PCovR-Inspired Feature Selection¶
[1]:
from sklearn.linear_model import RidgeCV
from sklearn.preprocessing import StandardScaler
from matplotlib import pyplot as plt
from matplotlib import cm
from tqdm.notebook import tqdm
import numpy as np
from skmatter.feature_selection import PCovCUR, PCovFPS, CUR, FPS
from skmatter.datasets import load_csd_1000r
from skmatter.preprocessing import StandardFlexibleScaler
cmap = cm.brg
For this, we will use the provided csd dataset, which has 100 features to select from.
[2]:
X, y = load_csd_1000r(return_X_y=True)
X = StandardFlexibleScaler(column_wise=False).fit_transform(X)
y = StandardScaler().fit_transform(y.reshape(X.shape[0], -1))
[3]:
n = X.shape[-1]//2
lr = RidgeCV(cv=2, alphas=np.logspace(-10,1), fit_intercept=False)

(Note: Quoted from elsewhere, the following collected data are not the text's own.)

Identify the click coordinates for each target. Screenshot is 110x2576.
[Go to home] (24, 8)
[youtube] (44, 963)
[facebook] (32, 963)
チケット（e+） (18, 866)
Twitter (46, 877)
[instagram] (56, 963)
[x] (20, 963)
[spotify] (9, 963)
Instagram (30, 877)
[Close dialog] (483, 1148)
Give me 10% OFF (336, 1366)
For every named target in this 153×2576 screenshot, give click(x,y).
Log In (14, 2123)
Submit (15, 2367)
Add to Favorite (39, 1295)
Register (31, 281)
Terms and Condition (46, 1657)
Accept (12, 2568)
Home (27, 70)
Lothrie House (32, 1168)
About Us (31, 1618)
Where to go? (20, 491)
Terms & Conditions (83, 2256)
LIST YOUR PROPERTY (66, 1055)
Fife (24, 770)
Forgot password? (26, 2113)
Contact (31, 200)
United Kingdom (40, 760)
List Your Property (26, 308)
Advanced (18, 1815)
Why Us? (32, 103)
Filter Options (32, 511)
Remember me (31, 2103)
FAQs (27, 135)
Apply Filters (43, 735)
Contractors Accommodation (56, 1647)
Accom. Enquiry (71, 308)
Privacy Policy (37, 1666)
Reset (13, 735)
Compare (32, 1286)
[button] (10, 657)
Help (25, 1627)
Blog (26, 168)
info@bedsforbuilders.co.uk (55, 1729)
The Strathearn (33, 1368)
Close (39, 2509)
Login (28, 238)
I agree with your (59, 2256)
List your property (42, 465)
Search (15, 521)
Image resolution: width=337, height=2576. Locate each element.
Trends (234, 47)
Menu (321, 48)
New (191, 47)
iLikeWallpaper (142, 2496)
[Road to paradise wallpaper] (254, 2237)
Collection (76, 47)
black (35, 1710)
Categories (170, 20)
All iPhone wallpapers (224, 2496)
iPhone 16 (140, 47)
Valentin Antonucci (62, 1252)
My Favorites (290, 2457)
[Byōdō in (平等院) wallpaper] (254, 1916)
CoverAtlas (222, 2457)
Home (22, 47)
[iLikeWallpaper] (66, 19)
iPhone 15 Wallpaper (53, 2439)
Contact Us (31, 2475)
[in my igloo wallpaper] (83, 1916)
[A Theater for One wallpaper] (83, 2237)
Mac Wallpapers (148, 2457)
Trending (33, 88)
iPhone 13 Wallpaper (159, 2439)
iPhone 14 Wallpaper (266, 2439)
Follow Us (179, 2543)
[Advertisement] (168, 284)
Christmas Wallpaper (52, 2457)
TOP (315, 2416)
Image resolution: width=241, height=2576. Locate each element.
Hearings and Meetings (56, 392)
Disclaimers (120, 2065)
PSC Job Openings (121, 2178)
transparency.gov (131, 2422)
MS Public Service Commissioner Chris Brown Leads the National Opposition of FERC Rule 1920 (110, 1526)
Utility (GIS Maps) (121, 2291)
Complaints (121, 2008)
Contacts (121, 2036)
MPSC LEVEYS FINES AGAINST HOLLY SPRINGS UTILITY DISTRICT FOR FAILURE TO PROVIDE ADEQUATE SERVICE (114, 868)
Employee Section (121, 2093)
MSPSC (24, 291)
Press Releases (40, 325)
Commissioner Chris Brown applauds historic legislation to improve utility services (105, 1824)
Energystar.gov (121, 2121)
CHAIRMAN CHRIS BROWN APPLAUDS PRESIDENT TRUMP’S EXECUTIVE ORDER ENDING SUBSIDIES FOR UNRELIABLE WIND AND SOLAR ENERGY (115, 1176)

Feature Selection with CUR + PCovR¶
First, let’s demonstrate CUR feature selection, and show the ten features chosen with a mixing parameter of 0.0, 0.5, and 1.0 perform.
[4]:
for m in np.arange(0, 1.01, 0.5, dtype=np.float32):
if m < 1.0:
idx = PCovCUR(mixing=m, n_to_select=n).fit(X, y).selected_idx_
else:
idx = CUR(n_to_select=n).fit(X, y).selected_idx_
plt.loglog(
range(1, n + 1),
np.array(
[
lr.fit(X[:, idx[: ni + 1]], y).score(X[:, idx[: ni + 1]], y)
for ni in range(n)
]
),
label=m,
c=cmap(m),
marker="o",
)
plt.xlabel("Number of Features Selected")
plt.ylabel(r"$R^2$")
plt.legend(title="Mixing \nParameter")
plt.show()
Non-iterative feature selection with CUR + PCovR¶
Computing a non-iterative CUR is more efficient, although can result in poorer performance for larger datasets. you can also use a greater number of eigenvectors to compute the feature importance by varying k, but k should not exceed the number of targets, for optimal results.
[5]:
m = 0.0
idx = PCovCUR(mixing=m, n_to_select=n).fit(X, y).selected_idx_
idx_non_it = PCovCUR(mixing=m, recompute_every=0, n_to_select=n).fit(X, y).selected_idx_
plt.loglog(
range(1, n + 1),
np.array(
[
lr.fit(X[:, idx[: ni + 1]], y).score(X[:, idx[: ni + 1]], y)
for ni in range(n)
]
),
label='Iterative',
marker="o",
)
plt.loglog(
range(1, n + 1),
np.array(
[
lr.fit(X[:, idx_non_it[: ni + 1]], y).score(X[:, idx_non_it[: ni + 1]], y)
for ni in range(n)
]
),
label='Non-Iterative',
marker="s",
)
plt.xlabel("Number of Features Selected")
plt.ylabel(r"$R^2$")
plt.legend()
plt.show()
Feature Selection with FPS + PCovR¶
Next, let’s look at FPS. We’ll choose the first index from CUR at m = 0, which is 46.
[6]:
for m in np.arange(0, 1.01, 0.5, dtype=np.float32):
if m < 1.0:
idx = PCovFPS(mixing=m, n_to_select=n, initialize=46).fit(X, y).selected_idx_
else:
idx = FPS(n_to_select=n, initialize=46).fit(X, y).selected_idx_
plt.loglog(
range(1, n + 1),
np.array(
[
lr.fit(X[:, idx[: ni + 1]], y).score(X[:, idx[: ni + 1]], y)
for ni in range(n)
]
),
label=m,
c=cmap(m),
marker="o",
)
plt.xlabel("Number of Features Selected")
plt.ylabel(r"$R^2$")
plt.legend(title="Mixing \nParameter")
plt.show()